Im Zweifelsfall lieber mit abgelaufenem Material helfen als gar nicht

Aber selbst wenn das Verbandsmaterial abgelaufen ist, sollte man bei einem Unfall lieber dieses verwenden, als gar nichts zu tun. Unterlassene Hilfeleistung ist strafbar. "Man begegnet täglich etlichen Keimen, die für ein gesundes Immunsystem unbedenklich sind. Sei es in der U-Bahn, am Kassenband im Supermarkt oder auch bei einem Arztbesuch", sagte Taheri-Sohi.

Wichtig sei es, bei der Ersthilfe die im Verbandskasten enthaltenen medizinischen Handschuhe zu verwenden, um Blutkontakt zu verhindern. "Das gebietet schon der Selbstschutz, denn der Ersthelfer weiß ja nicht, ob der Verunfallte eine Vorerkrankung oder eine Infektionskrankheit hat. Das gilt im Übrigen auch für unsere professionellen Ersthelfer: Eigenschutz ist oberste Prämisse."

Wie schon der Begriff "Mindesthaltbarkeitsdatum" nahelegt: Das Material in den Verbandskästen hält mindestens so lange wie angegeben, in der Regel aber über das Ablaufdatum hinaus. Auch Notärztin und Feuerwehrfrau Johanna Feldmeier zufolge ist das Risiko eines nicht-sterilen Verbandes auch nach dem Ablaufdatum als eher gering einzuschätzen. Es stehe in keinem Verhältnis zu den möglichen Folgen einer unterlassenen Hilfeleistung, sagte sie zu BR24.

Fünf Euro Verwarnungsgeld

Wenn bei einzelnen oder allen Materialien des Verbandskastens das Mindesthaltbarkeitsdatum überschritten ist, müssen diese Teile ausgetauscht werden. Auch bei der Hauptuntersuchung kontrollieren Prüforganisationen wie TÜV oder Dekra den Verbandskasten. Ist er abgelaufen, halten sie das als geringen Mangel fest.
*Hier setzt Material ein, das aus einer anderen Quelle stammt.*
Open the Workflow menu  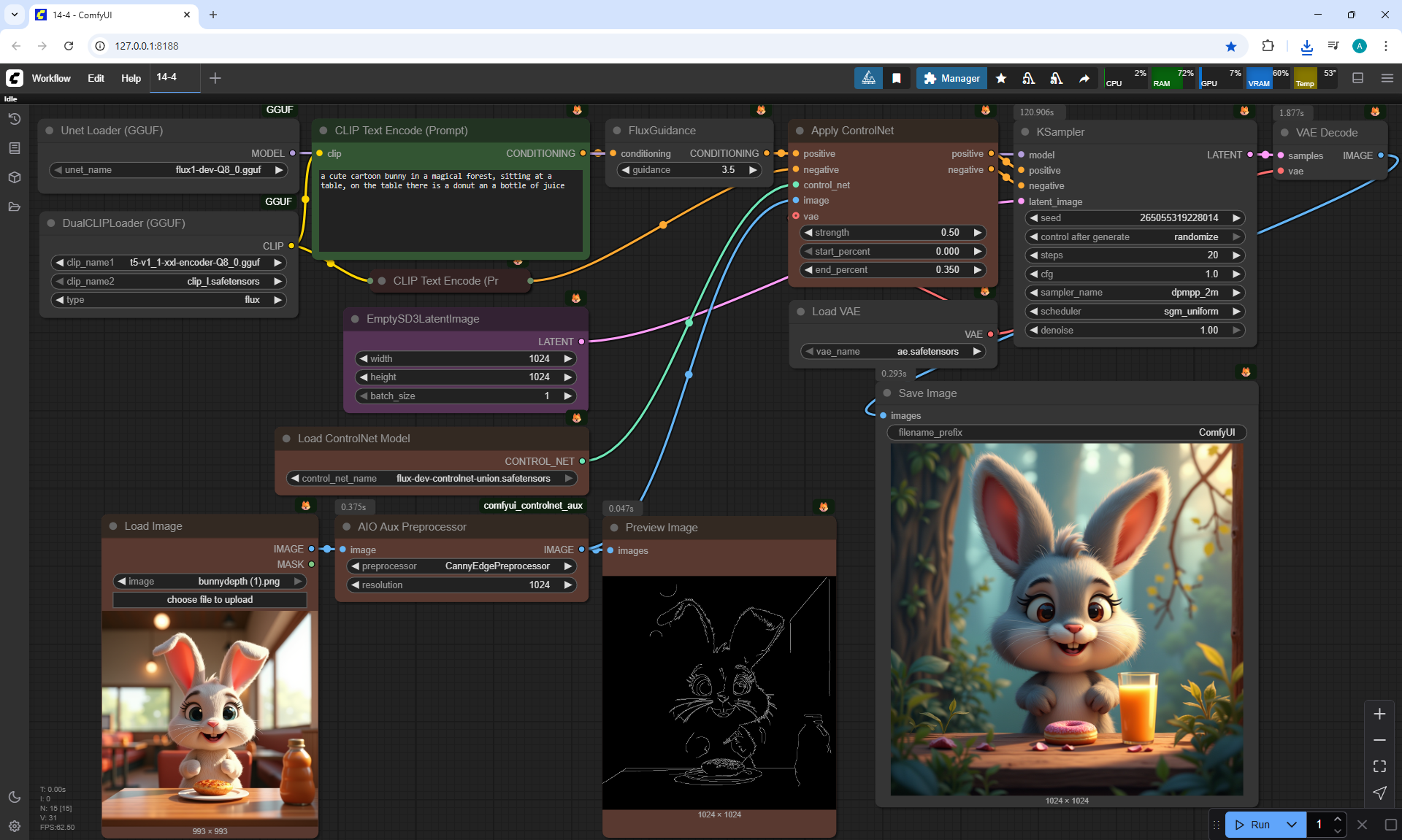[51, 78]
Wer keinen oder einen abgelaufenen Verbandskasten dabei hat, den kann die Polizei in Bayern mit einem Verwarnungsgeld von fünf Euro bestrafen.

Fazit

Ein Verbandskasten im Auto ist Pflicht. Das Mindesthaltbarkeitsdatum ist vor allem bei Wundauflagen wichtig, die steril sein müssen. Ist das Mindesthaltbarkeitsdatum abgelaufen, kann es sein, dass die Verbände nicht mehr steril sind. Aber: Auch wenn man bei einem Unfall feststellt, dass der Verbandskasten oder Teile daraus abgelaufen sind, sollte man damit Erste Hilfe leisten. Die Verbandsmaterialien halten in der Regel länger als angegeben. Außerdem ist unterlassene Hilfeleistung strafbar. Wer keinen oder einen abgelaufenen Verbandskasten dabei hat, muss in Bayern fünf Euro Verwarnungsgeld zahlen.